> **EXERCISE DIRECTIONS**
Please restate exactly the lines from the one holding "Image resolution: width=738" to the end of the material, including both ends and excluding every picture.

-------------------------

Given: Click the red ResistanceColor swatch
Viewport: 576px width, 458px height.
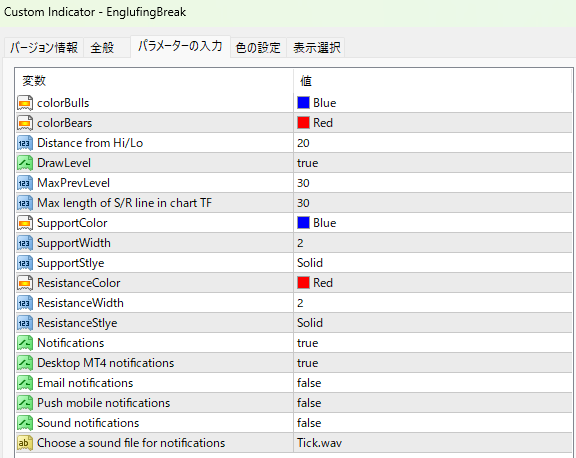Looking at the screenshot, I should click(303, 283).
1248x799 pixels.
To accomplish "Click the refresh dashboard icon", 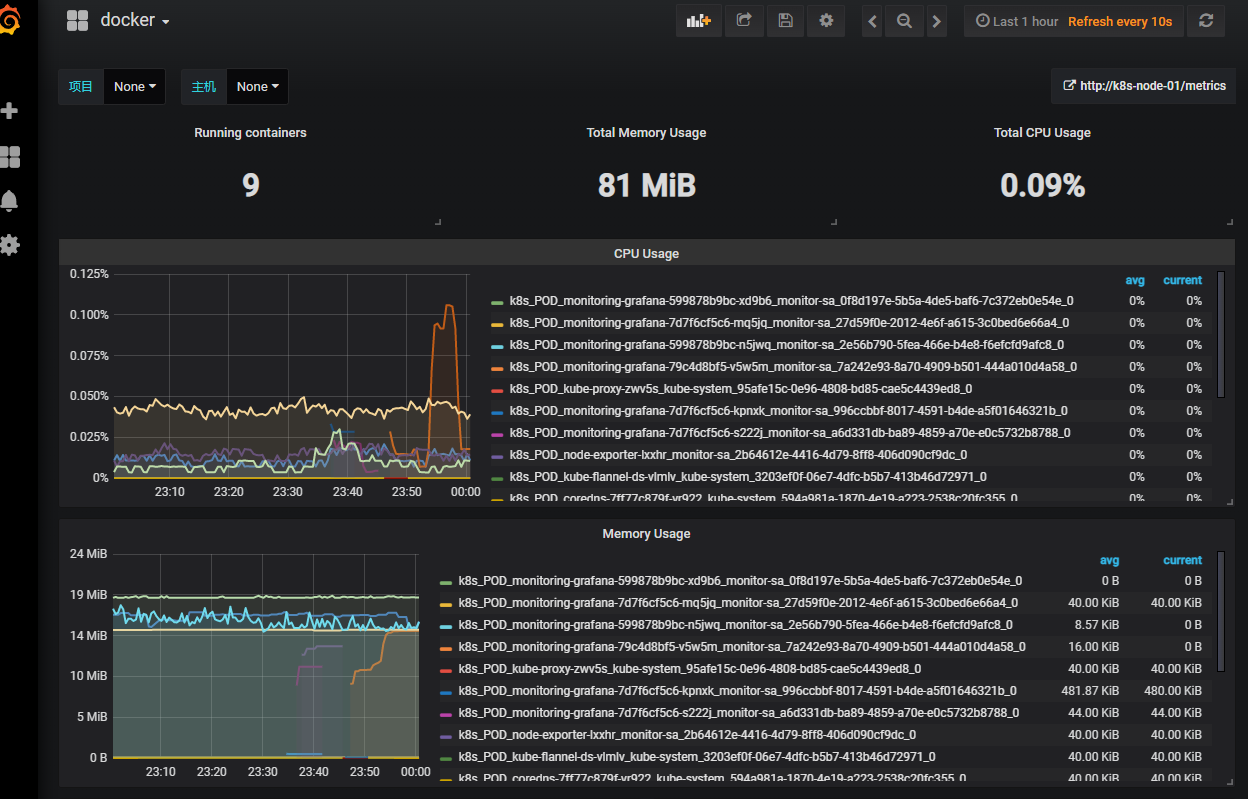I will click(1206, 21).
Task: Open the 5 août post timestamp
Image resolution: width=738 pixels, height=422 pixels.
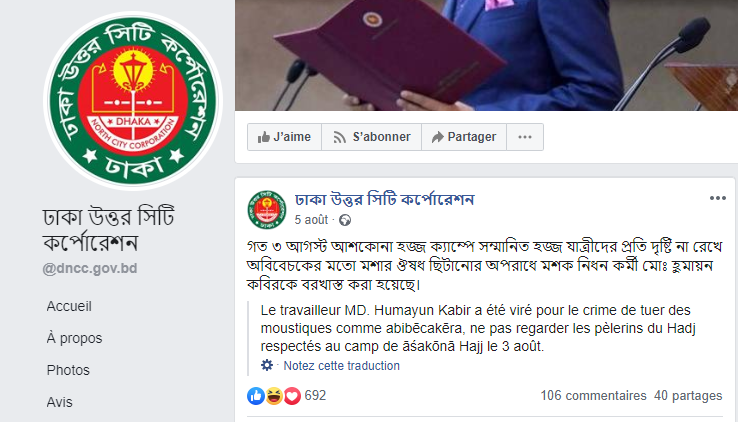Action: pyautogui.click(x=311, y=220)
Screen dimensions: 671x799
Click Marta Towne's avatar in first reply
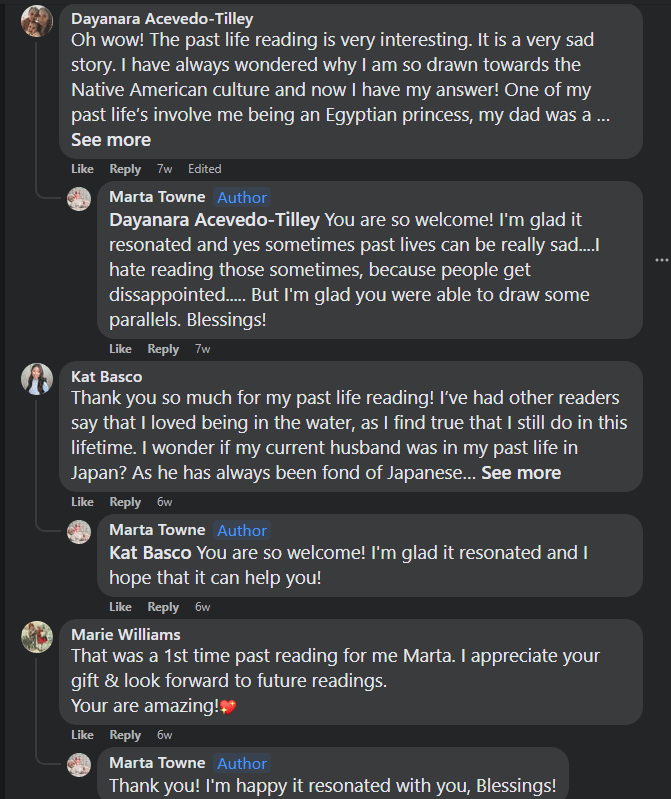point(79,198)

-------------------------

> **ANSWER BOX**
Image resolution: width=738 pixels, height=422 pixels.
Action: pyautogui.click(x=311, y=220)
Screen dimensions: 671x799
Click Marta Towne's avatar in first reply
point(79,198)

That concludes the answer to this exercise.